A ação faz parte do projeto Energia Limpa, Vida Sustentável, que mapeou as principais demandas energéticas dessas comunidades. Com base nesse diagnóstico, foram instalados kits fotovoltaicos dimensionados para apoiar as atividades produtivas da região, aliando a sustentabilidade ao desenvolvimento socioeconômico.
Em junho de 2026, as aldeias Kumenê e Mawihgi, localizadas na TI (Terra Indígena) Uaçá, no Amapá, receberam kits de energia fotovoltaica.

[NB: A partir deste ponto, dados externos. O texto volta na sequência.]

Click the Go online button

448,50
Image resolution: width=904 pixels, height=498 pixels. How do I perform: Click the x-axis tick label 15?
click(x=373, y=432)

Uma nova instalação está prevista para a aldeia Mapuera, na região da Calha Norte, no Pará, até o fim deste ano.
O projeto está estruturado em três eixos: geração sustentável de energia elétrica, fortalecimento das cadeias produtivas de artefatos e integração entre conhecimentos indígenas e não indígenas.
A iniciativa foi contemplada, em 2023, com recursos do programa Amazônia +10 e envolve comunidades das TIs (Terras Indígenas) Uaçá, Trombetas-Mapuera e Nhamundá-Trombetas.

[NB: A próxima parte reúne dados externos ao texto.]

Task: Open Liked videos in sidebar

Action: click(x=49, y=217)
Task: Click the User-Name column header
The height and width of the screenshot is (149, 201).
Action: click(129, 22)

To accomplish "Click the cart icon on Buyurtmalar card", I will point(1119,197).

Dependência de geradores a diesel
A iniciativa ocorre em um contexto de dificuldades no fornecimento de eletricidade às comunidades indígenas da Amazônia Legal.

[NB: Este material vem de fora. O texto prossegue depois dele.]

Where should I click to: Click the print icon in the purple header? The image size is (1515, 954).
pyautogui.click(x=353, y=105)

Segundo levantamento da rede “Uma Concertação pela Amazônia”, em parceria com o IEMA (Instituto de Energia e Meio Ambiente), cerca de 78 mil indígenas convivem atualmente com fornecimento inadequado de energia elétrica na região.
Em algumas comunidades, a alternativa para obter eletricidade são geradores abastecidos à diesel.
Na aldeia Kumenê, problemas nos equipamentos chegaram a deixar os moradores por até um ano sem energia. A situação enfrentada pela comunidade foi um dos fatores que deram origem ao projeto.
Além das interrupções, o transporte do diesel de Oiapoque até a aldeia e a falta de locais adequados para armazenar o combustível representavam riscos de acidentes e de derramamento de óleo nos rios.
Energia solar para atividades produtivas
Antes da instalação dos sistemas, pesquisadores realizaram um diagnóstico das necessidades energéticas de 12 aldeias indígenas na região da Calha Norte e de outras nove comunidades do baixo rio Oiapoque.
O levantamento analisou o consumo individual, familiar e coletivo de energia, além da utilização da eletricidade nas cadeias produtivas.
Após consulta às comunidades, ficou definido que os kits fotovoltaicos seriam destinados às oficinas comunitárias, permitindo que a energia solar também fosse utilizada para apoiar atividades capazes de gerar renda.

Energia solar impulsiona geração de renda local
Hoje, a eletricidade produzida em Kumenê pela energia solar permite que a comunidade utilize equipamentos como parafusadeiras e lixadeiras na preparação de materiais para a fabricação de artesanato e biojoias.
Parte das biojoias é produzida a partir de sobras de madeira utilizadas na fabricação tradicional de bancos pelos indígenas Palikur. Ou seja, materiais que anteriormente eram descartados passaram a ser aproveitados na produção de peças como brincos e colares.
Além da instalação dos sistemas, o projeto promoveu oficinas voltadas à produção de cerâmica e ao reaproveitamento de madeira para a fabricação de biojoias, além da capacitação para o uso das ferramentas elétricas.
Na aldeia, também foi construída uma pequena oficina comunitária para a realização dessas atividades. A eletricidade fornecida pelo sistema fotovoltaico ainda permite o acesso à internet no local.